I get asked this all the time, by students, recent graduates, young professionals and even recently a seasoned partner at a consulting firm: 'How can I get a job in international development?'
In most cases when I prod for more detail about what type of role or organization, the answer will be vague: 'policy' (my favorite answer), 'a NGO or foundation', 'human rights' etc. As if, when you asked someone for more specificity about their desire to work in fashion, they would not be able to tell you whether they wanted to be a model, fashion designer, marketer, or seamstress; whether they want to work for Chanel or for Abercrombie, a big powerhouse or start something from scratch for themselves. There seems to be a view that wanting to do something good is enough.
So my first piece of advice to anyone who wants to start their career in the non-profit world or switch from the private to non-profit sector is to ask yourself the right questions:
1. Would I enjoy spending a year or more in Pakistan / Afghanistan / the DRC / a refugee camp ?
Firstly, it worries me a great deal when a 22-year old tells me they want to work in international development but actually they're only looking for jobs in the US. That tells me they probably should not work in this sector if they are not willing to go work in the places where the work is done, no matter how uncomfortable or even dangerous it may be. By no means do you have to start in Pakistan, but at some point in your career, it's both hugely valuable and necessary to spend some time in the field. Better do it young when you have the energy and don't have 2 kids in tow (although I've met many NGO professionals who bring their kids up in a different country every 4 years).
Secondly, this is where most of the money is spent - thus, this is where most of the jobs are, especially more junior ones. Much easier to get a job there than in the plush midtown headquarters. And while I don't necessarily recommend packing your bags immediately for Africa, I know plenty of people who did and got a role pretty quickly writing proposals because they knew a few relevant languages and could write English palatably. If the DRC is too hardcore, you can go something a level up - there's still plenty of work in Kenya, Uganda, etc.
2. What unique skills or value add can I bring to the table?
The non-profit sector is hugely competitive, just like film or fashion - you will only be successful if you're talented, if you're lucky, or if you're well connected; often you'll need all three.

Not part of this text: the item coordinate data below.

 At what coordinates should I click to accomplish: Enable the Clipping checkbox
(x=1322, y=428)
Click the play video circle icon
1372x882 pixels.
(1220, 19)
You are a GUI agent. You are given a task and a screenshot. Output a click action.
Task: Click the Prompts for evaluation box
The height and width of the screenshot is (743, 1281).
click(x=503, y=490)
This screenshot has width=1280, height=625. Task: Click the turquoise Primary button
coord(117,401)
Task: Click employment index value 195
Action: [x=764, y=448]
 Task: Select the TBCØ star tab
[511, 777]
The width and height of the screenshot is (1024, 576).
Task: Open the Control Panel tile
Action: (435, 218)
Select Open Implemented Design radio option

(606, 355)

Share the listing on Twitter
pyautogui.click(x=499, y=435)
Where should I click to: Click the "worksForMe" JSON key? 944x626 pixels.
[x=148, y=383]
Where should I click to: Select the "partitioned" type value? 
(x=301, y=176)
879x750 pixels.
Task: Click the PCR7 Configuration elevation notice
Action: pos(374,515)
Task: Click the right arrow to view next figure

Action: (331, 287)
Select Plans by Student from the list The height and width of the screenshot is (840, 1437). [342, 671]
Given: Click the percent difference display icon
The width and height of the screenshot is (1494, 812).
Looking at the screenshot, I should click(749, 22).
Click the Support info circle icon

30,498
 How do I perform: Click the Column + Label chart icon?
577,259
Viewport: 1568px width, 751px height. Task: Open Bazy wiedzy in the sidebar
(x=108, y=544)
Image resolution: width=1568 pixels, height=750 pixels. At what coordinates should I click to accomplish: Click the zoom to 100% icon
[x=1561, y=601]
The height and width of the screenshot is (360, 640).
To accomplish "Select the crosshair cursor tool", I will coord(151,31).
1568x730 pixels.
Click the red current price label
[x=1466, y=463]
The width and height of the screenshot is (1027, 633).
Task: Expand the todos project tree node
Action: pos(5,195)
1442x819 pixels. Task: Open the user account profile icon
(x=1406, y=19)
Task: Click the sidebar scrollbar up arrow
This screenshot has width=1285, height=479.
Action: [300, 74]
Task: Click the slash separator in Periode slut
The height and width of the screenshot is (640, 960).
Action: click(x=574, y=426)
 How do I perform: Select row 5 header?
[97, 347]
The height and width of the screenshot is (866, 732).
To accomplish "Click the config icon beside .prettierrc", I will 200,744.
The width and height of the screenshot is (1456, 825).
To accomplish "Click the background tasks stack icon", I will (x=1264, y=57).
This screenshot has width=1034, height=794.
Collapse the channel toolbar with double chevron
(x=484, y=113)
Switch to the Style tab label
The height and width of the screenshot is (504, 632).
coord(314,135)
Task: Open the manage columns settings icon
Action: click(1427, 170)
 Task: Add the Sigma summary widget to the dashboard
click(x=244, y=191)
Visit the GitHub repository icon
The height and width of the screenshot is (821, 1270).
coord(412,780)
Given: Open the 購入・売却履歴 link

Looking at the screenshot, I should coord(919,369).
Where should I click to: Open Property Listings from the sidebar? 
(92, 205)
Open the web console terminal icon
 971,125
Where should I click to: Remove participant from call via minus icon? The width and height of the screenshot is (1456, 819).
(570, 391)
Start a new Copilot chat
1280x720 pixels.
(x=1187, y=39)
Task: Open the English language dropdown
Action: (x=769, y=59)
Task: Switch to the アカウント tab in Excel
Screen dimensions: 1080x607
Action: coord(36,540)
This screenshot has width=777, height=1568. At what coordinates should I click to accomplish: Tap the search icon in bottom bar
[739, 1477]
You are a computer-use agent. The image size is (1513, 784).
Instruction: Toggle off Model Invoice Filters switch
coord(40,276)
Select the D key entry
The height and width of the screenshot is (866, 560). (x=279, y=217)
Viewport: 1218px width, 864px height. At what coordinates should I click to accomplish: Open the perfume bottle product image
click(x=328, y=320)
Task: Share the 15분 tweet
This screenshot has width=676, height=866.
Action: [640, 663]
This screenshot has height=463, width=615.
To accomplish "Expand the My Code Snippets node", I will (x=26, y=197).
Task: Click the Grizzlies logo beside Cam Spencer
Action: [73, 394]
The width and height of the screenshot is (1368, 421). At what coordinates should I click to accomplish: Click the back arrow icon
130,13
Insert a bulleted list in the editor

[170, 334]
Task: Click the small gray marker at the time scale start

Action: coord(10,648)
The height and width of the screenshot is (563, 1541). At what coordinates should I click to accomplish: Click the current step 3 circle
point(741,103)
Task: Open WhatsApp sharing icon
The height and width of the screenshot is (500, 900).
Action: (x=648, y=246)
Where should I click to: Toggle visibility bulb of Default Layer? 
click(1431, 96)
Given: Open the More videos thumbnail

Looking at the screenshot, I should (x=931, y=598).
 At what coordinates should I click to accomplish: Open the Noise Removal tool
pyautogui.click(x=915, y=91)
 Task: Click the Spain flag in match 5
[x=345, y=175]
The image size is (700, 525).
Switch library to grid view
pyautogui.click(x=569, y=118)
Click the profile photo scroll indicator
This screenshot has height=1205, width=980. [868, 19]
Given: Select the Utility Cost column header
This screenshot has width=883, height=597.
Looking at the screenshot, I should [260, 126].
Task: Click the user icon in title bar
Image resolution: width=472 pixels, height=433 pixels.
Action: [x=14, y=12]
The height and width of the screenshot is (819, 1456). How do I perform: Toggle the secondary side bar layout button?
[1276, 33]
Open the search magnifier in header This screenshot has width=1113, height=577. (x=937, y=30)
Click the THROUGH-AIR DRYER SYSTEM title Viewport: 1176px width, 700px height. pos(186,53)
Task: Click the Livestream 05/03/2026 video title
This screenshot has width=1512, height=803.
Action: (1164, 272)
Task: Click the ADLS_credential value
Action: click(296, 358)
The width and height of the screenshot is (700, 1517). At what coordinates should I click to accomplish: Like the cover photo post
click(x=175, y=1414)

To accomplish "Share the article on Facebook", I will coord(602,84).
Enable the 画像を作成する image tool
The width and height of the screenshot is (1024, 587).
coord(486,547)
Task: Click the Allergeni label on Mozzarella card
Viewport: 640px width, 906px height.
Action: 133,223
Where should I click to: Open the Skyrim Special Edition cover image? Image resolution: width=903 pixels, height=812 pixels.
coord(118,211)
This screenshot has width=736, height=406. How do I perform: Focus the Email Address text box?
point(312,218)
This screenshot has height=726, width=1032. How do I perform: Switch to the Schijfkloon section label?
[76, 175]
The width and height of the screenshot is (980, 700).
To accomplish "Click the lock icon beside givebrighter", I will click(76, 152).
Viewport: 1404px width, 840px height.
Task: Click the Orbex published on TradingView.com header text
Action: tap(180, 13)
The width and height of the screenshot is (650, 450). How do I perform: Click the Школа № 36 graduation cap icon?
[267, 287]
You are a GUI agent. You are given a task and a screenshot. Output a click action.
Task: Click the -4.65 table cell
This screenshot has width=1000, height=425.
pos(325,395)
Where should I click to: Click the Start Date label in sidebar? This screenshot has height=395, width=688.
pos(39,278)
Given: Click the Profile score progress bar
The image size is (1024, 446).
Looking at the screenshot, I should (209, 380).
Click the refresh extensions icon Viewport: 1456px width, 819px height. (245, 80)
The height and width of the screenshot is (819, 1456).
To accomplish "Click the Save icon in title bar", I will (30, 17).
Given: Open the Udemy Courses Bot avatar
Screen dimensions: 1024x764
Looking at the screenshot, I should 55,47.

The talent part goes to realizing that there are so many different roles you could play in the non-profit world - fundraising or marketing, communications or advocacy, human resources or finance, legal or operations, policy or grant management, monitoring and evaluation etc. Within that, you need to find what you enjoy and you're good at. Almost all of these require specialized skills and training. Often a NGO won't be able or willing to train you for this - to be an accountant or lawyer in a NGO, a NGO would clearly expect a relevant degree as well a few years prior experience, usually in the private sector. The same will be true of almost any type of role, except those like policy or monitoring and evaluation which are fairly specific to the non-profit world. Here though, you might very well need a PhD.
Entry-level jobs - when they are available - are super competitive, pay generally very badly (think $30-40k in New York), and are mostly administrative. And in all honesty, it's not necessarily clear where the progression lies. So you get a job for a big NGO doing data entry or booking important people's hotels and airfares? It's not like your doing a great job there means you can write a policy paper on gender equality in the Middle East (in fact I imagine being amazing at one of those jobs probably by default makes you rubbish at the other).
Conclusion: You want to work in the non-profit sector? Go get some useful skills or go to Africa.